__RECORDS__
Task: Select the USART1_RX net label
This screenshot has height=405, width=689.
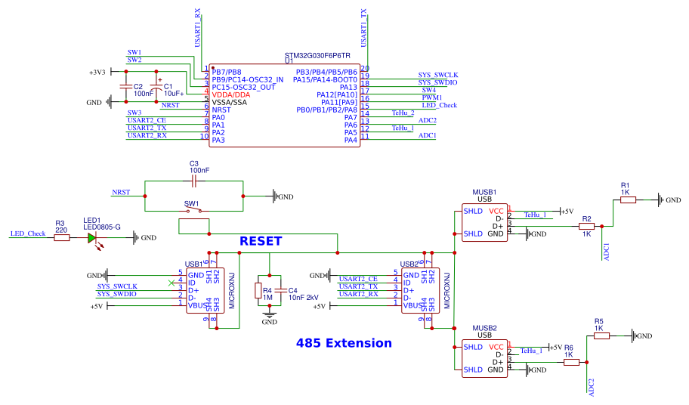Action: [197, 28]
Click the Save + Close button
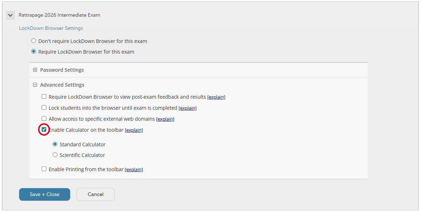421x212 pixels. tap(44, 194)
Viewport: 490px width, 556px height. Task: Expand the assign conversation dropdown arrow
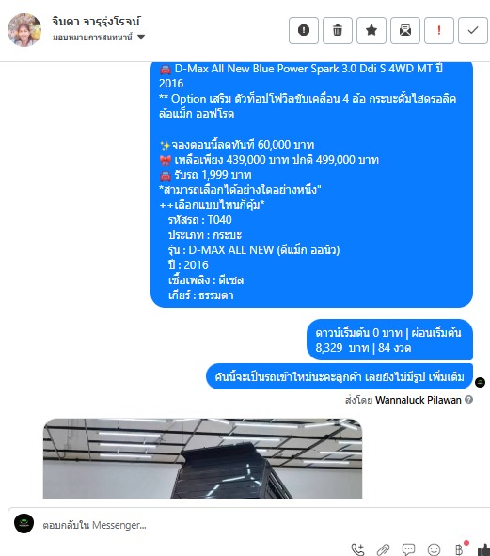point(141,37)
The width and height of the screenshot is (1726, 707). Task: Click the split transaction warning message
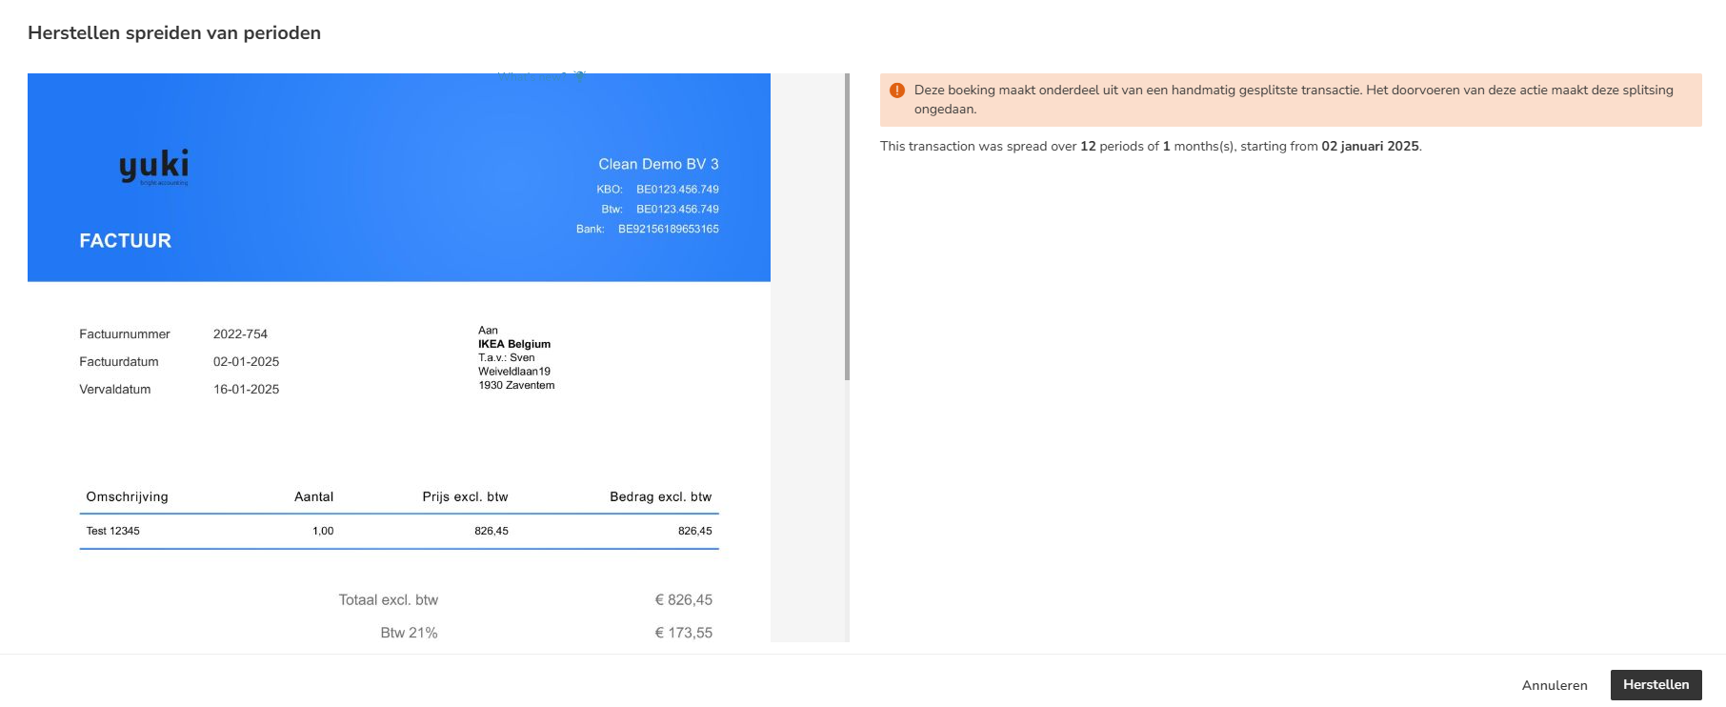[1291, 100]

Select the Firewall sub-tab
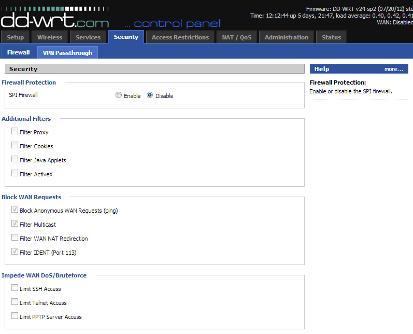(x=19, y=52)
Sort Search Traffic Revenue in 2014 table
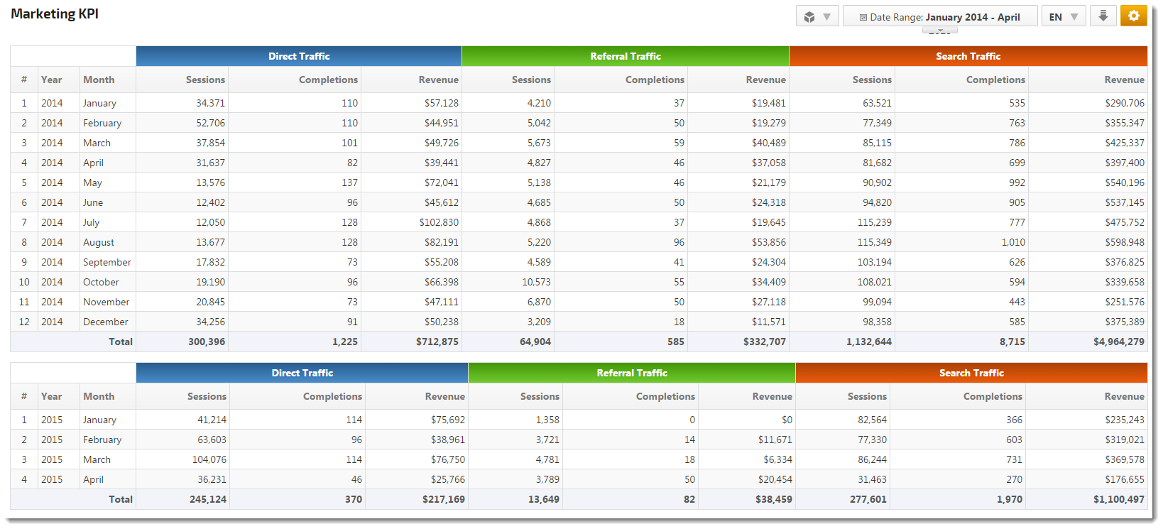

__WHAT YOU WILL DO__
For each entry, copy the text exactly and leave out any image it carries.

__ANSWER FOR THE TASK__
Task: Select the USART1_RX net label
This screenshot has height=405, width=689.
Action: [197, 28]
Click the Save + Close button
421x212 pixels. tap(44, 194)
Viewport: 490px width, 556px height. Task: Expand the assign conversation dropdown arrow
point(141,37)
The width and height of the screenshot is (1726, 707). Task: Click the split transaction warning message
[1291, 100]

Select the Firewall sub-tab
(x=19, y=52)
Sort Search Traffic Revenue in 2014 table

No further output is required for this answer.